### Your goal
Somewhere below, one line contains "Nouvelle stratégie de" and a later line contains "[CHINE MAGAZINE]". Output those two lines and everything between them exactly, and nothing else.

### Supplied data
※
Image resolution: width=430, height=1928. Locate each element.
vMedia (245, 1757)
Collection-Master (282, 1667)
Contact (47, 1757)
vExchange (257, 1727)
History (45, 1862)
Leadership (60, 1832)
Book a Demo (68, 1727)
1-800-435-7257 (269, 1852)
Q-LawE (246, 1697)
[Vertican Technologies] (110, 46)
※
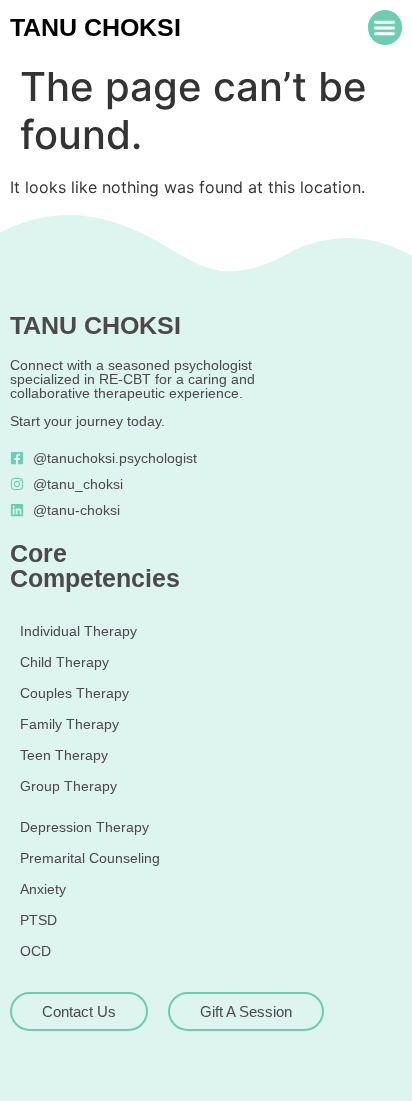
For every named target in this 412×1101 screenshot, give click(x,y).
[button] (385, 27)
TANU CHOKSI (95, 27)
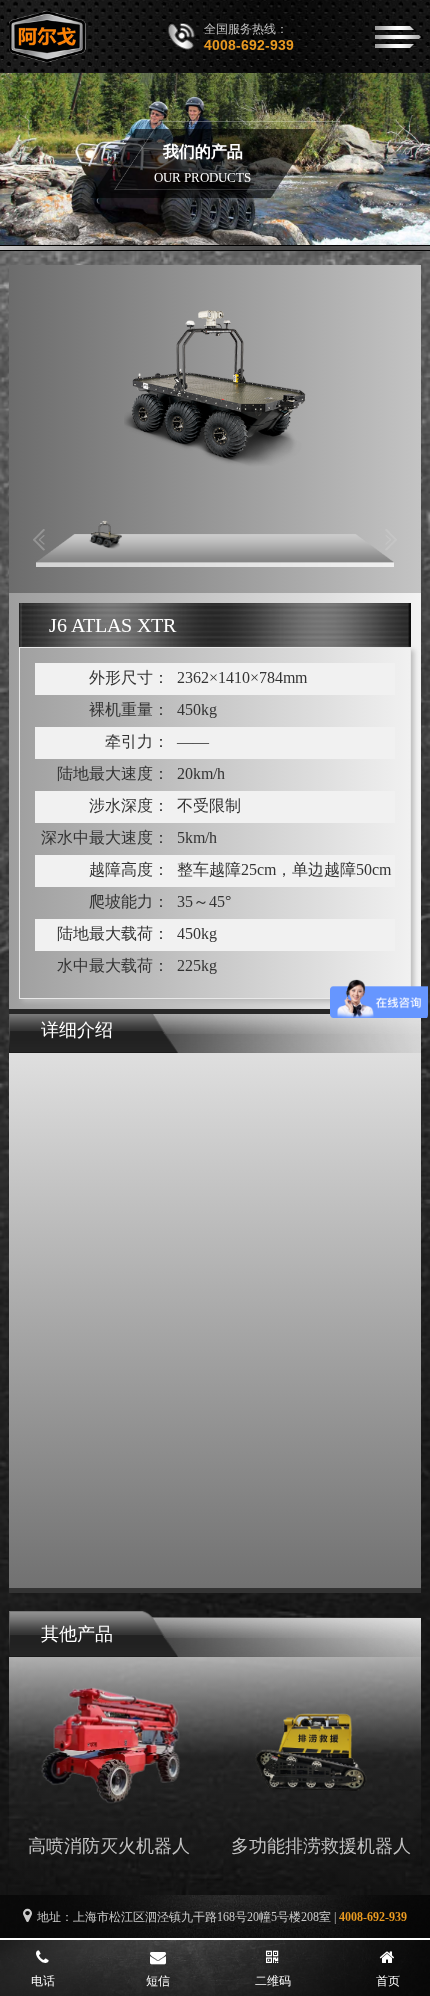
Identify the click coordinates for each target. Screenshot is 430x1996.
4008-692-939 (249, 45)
※
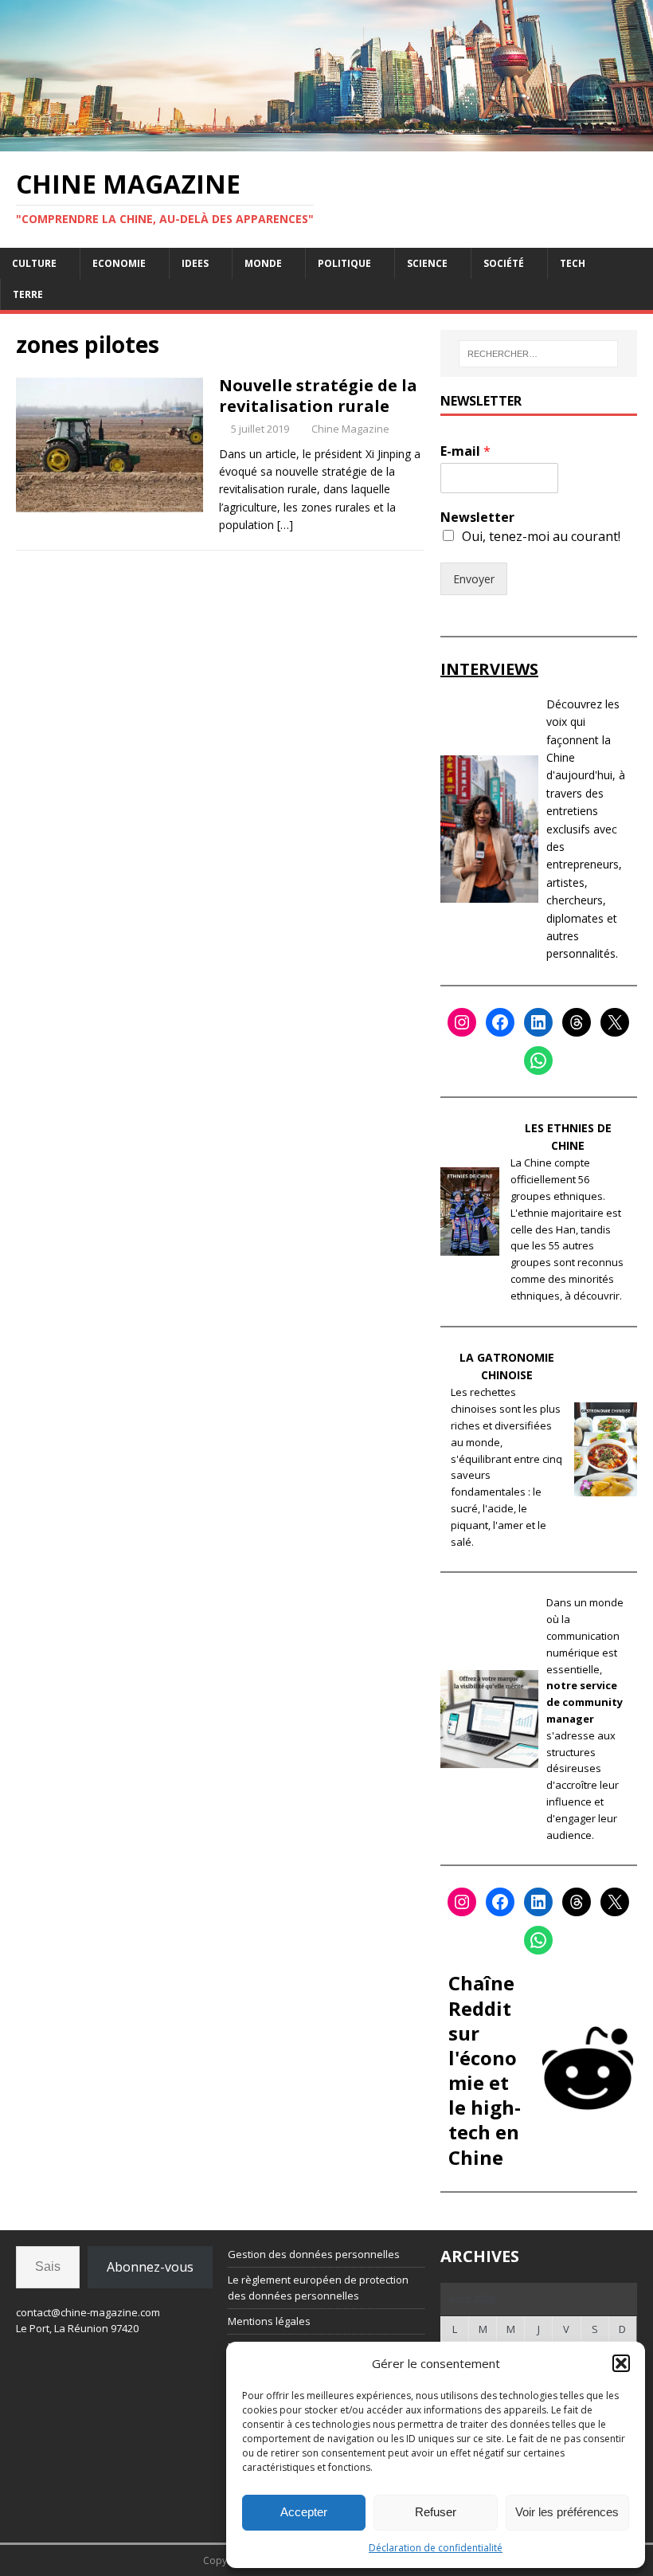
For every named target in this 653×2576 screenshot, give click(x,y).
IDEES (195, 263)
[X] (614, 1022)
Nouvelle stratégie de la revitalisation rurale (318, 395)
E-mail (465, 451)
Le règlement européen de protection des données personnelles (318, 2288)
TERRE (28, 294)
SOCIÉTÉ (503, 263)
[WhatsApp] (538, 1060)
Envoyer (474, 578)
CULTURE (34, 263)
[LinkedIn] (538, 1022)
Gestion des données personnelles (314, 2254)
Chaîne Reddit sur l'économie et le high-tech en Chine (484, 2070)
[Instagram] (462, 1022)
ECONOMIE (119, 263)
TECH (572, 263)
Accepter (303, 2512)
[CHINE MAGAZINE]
※
### Solution to the problem
Nouvelle stratégie de la revitalisation rurale (318, 395)
E-mail (465, 451)
Le règlement européen de protection des données personnelles (318, 2288)
TERRE (28, 294)
SOCIÉTÉ (503, 263)
[WhatsApp] (538, 1060)
Envoyer (474, 578)
CULTURE (34, 263)
[LinkedIn] (538, 1022)
Gestion des données personnelles (314, 2254)
Chaîne Reddit sur l'économie et le high-tech en Chine (484, 2070)
[Instagram] (462, 1022)
ECONOMIE (119, 263)
TECH (572, 263)
Accepter (303, 2512)
[CHINE MAGAZINE]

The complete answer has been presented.